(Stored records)
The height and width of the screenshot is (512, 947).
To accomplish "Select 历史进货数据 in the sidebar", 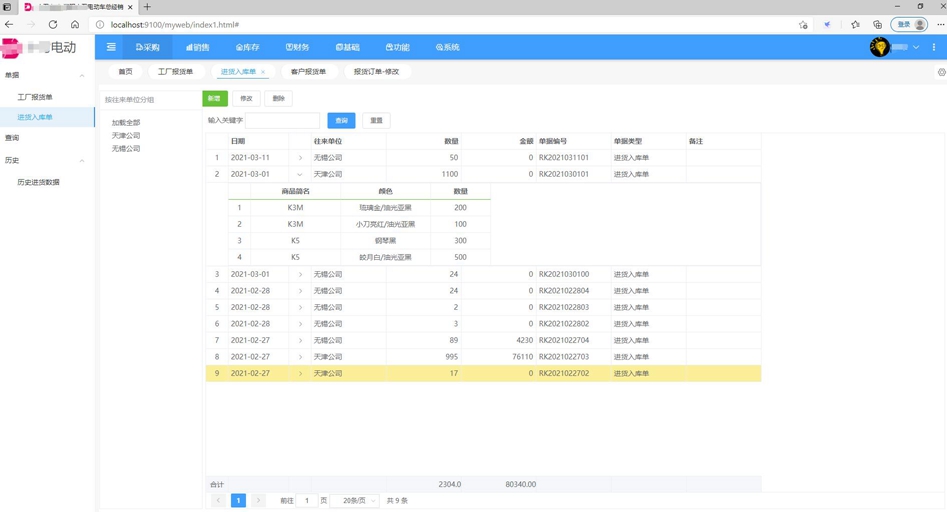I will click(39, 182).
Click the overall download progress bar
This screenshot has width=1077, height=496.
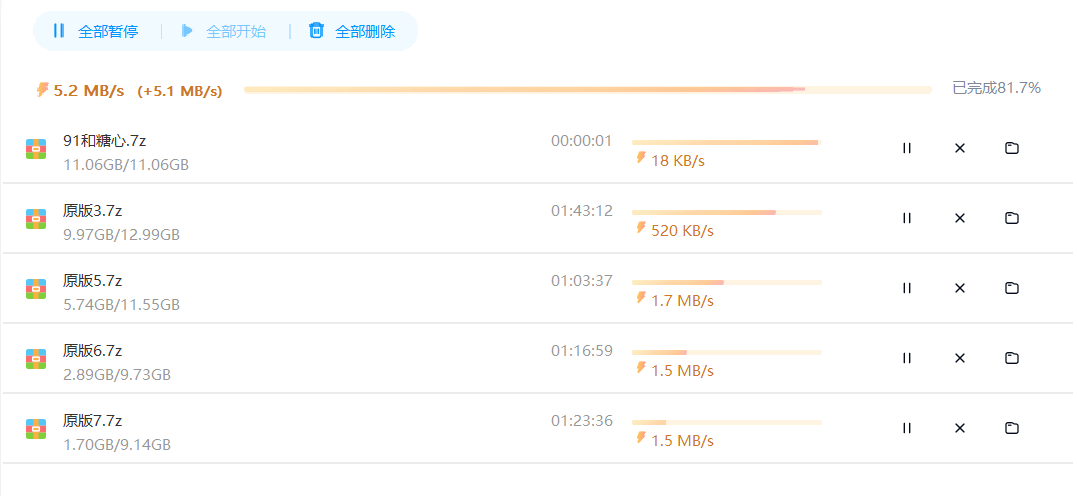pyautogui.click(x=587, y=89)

What is required: Your task is to reproduce exactly the lines running from the line that contains "Click the overall download progress bar" to the end of the records, pictures excluded.

Answer section:
Click the overall download progress bar
This screenshot has width=1077, height=496.
pyautogui.click(x=587, y=89)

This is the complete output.